Each of these operas is a study in the destructive effect of jealousy. In Cavelleria Rusticana, the angry, abandoned Santuzza (the role will be split between Violeta Urmana and Liudmyla Monastyrska) tells the carter Alfio of her ex-lover Turridu's dalliance with Alfio's wife. Turiddu challenges Alfio to a knife fight and is slain in the final scene. Pagliacci blurs the line between comedy and melodrama as Canio, the head of a touring troupe goes slowly mad and eventually murders his wife in front of a paying audience. Its signature moment: the searing tenor aria "Vestia la giubba" with its heart-rending "laughing sob."
Cavalleria Rusticana / Pagliacci returns to the Metropolitan Opera on Jan. 21, 2016.

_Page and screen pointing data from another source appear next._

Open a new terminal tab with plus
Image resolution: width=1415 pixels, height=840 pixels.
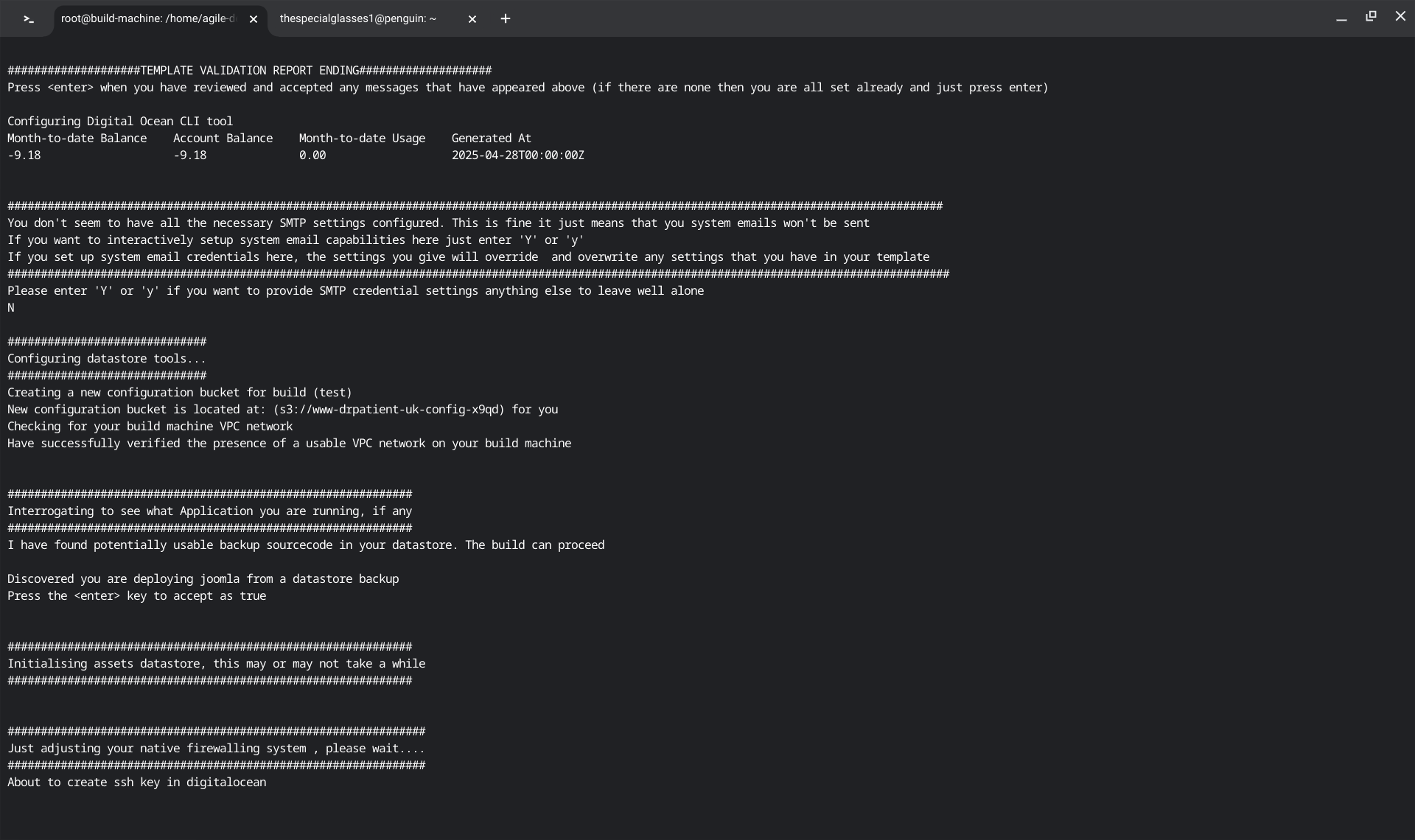[x=506, y=19]
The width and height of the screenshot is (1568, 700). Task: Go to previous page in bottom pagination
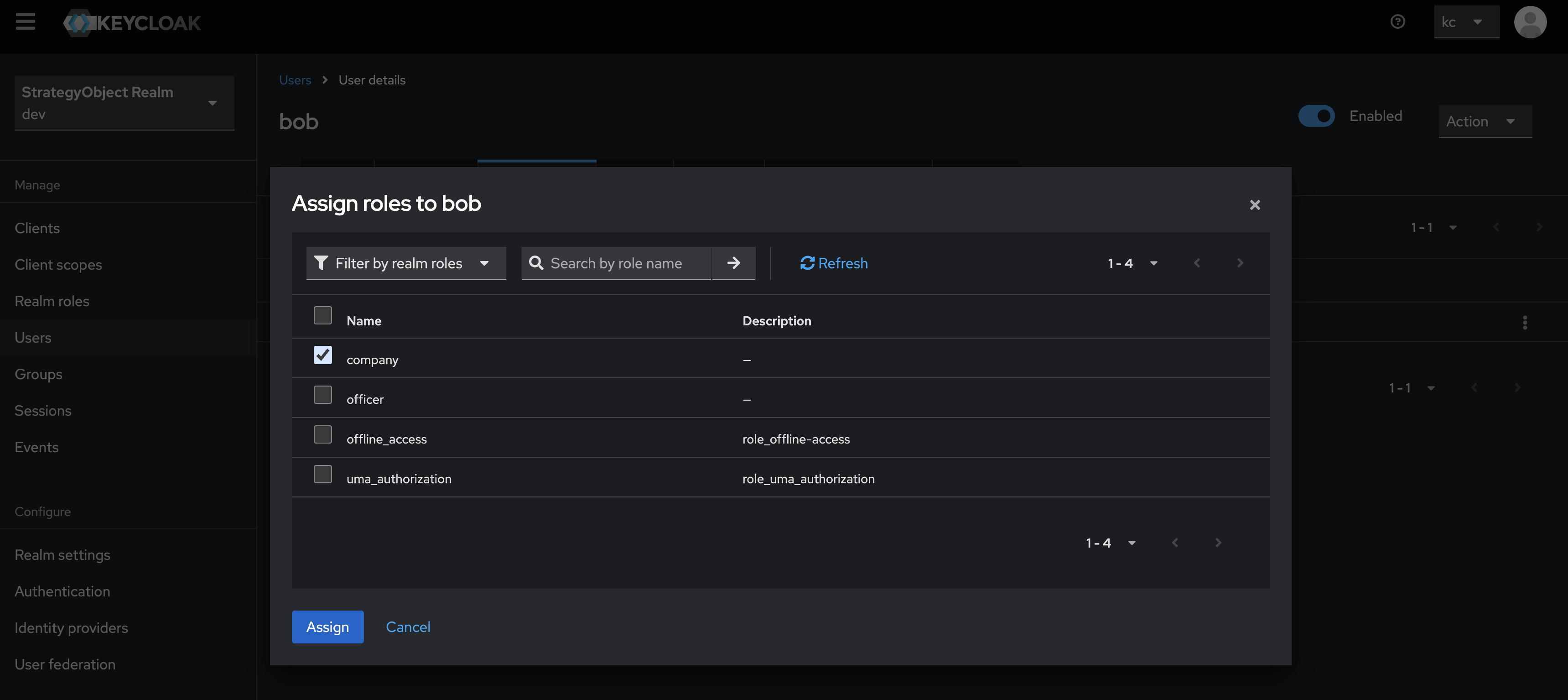click(1175, 542)
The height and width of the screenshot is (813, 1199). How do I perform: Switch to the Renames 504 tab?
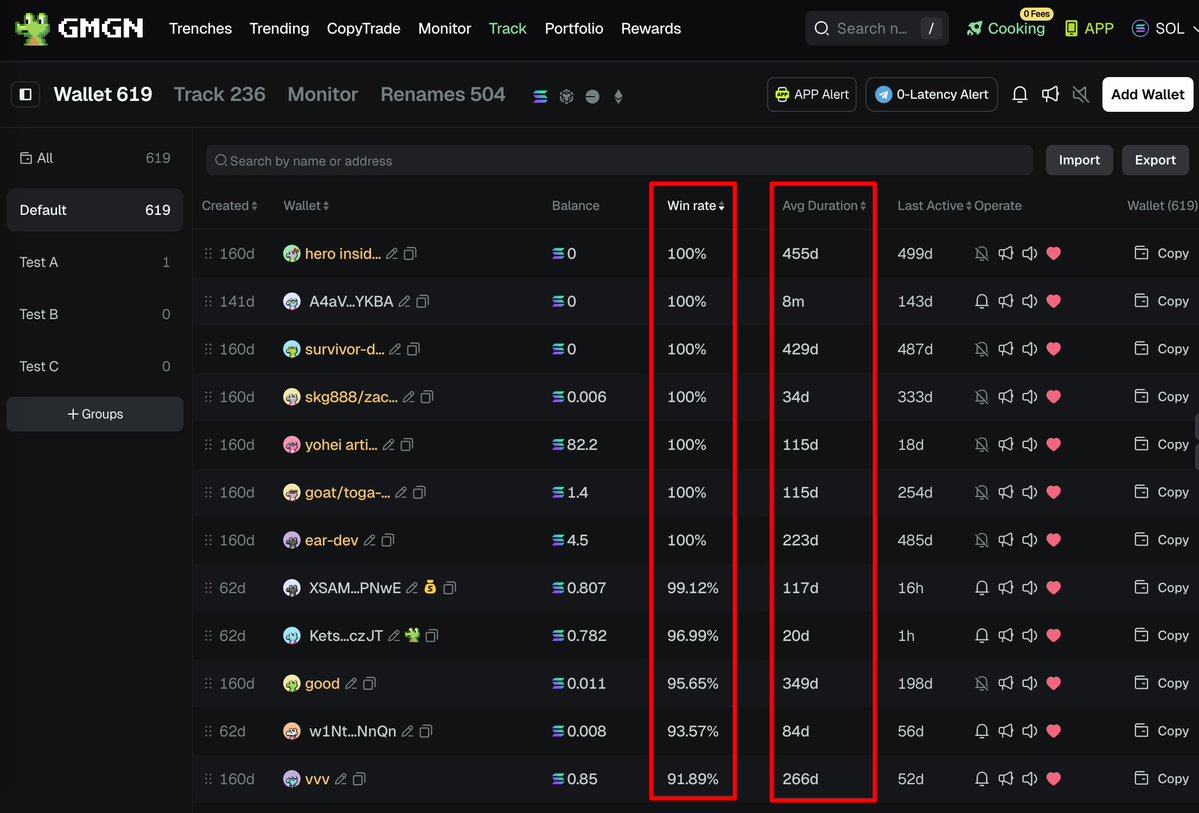coord(443,94)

Recording Recommendations:
Orchestra del Teatro alla Scala di Milano cond. Herbert von Karajan, DG 1965
Cavalleria Rusticana:
Turiddu: Carlo Bergonzi
Santuzza: Fiorenza Cossotto
Alfio: Giangiacomo Guelfi
Pagliacci:
Canio: Carlo Bergonzi
Nedda: Joan Carlyle
Tonio: Giuseppe Taddei
These two classic recordings were originally available together on vinyl, and later in a deluxe three-CD box set along with a nice set of opera intermezzi. Now available separately as "DG Originals", they remain the heavyweight champion recordings of these two very popular operas. Carlo Bergonzi is brilliant in both leading roles. Karajan leads the La Scala orchestra and chorus in an inspired performance, showing the magic this conductor was capable of in the studio.